PMS2
小结
PMS2是抑癌基因,编码蛋白是一种内切核酸酶,在错配修复(MMR)通路中起着至关重要的作用。PMS2使DNA产生缺口以启动错配链的切除。PMS2的突变导致无法正确修复DNA中的错配和插入/缺失环,这增加了肿瘤高度突变和微卫星不稳定性高(MSI-H)表型。PMS2的胚系突变可引起Lynch综合征,其易患某些癌症,包括结直肠癌、子宫内膜癌和卵巢癌。散发性PMS2突变也在许多组织类型的癌症中有所报道。
PMS2 encodes a tumor suppressor involved in DNA mismatch repair. Germline mutations of PMS2 are associated with Lynch Syndrome and predispose to colorectal cancer. PMS2 is an endonuclease that plays an essential role in the mismatch repair (MMR) pathway. Specifically, PMS2 nicks DNA to initiate excision of a mismatched strand. Mutations in PMS2 lead to an inability to correctly repair mismatches and insertion/deletion loops in the DNA, which results in increased tumor hypermutation and a microsatellite instability high (MSI-H) phenotype.
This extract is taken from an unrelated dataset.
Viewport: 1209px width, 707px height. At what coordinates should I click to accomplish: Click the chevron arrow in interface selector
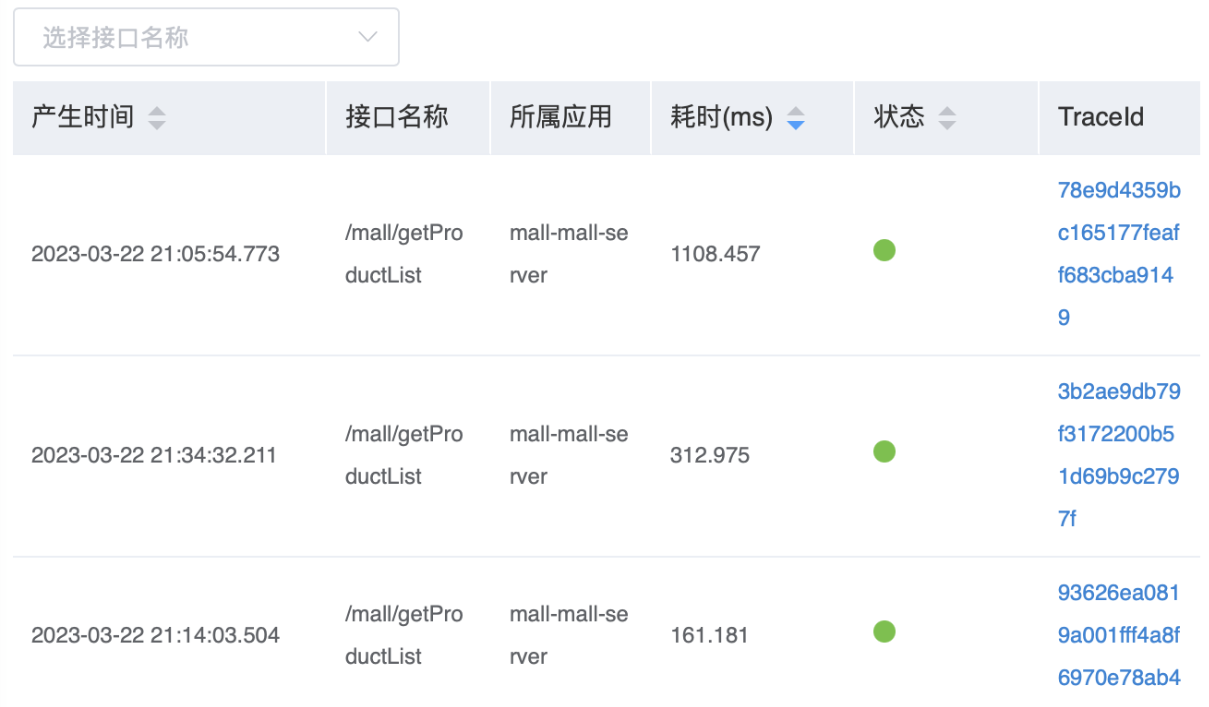click(368, 38)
Germline mutations of PMS2 can cause Lynch syndrome, which predisposes to certain cancers including colon, endometrial and ovarian cancers and implicates PMS2 as a tumor suppressor. Sporadic PMS2 mutations have also been reported in cancers from numerous tissue types. Tumor hypermutation has been associated with response to certain immunotherapies. Specifically, pembrolizumab has been FDA approved for all MMR-deficient and MSI tumors, irrespective of specific tumor etiology.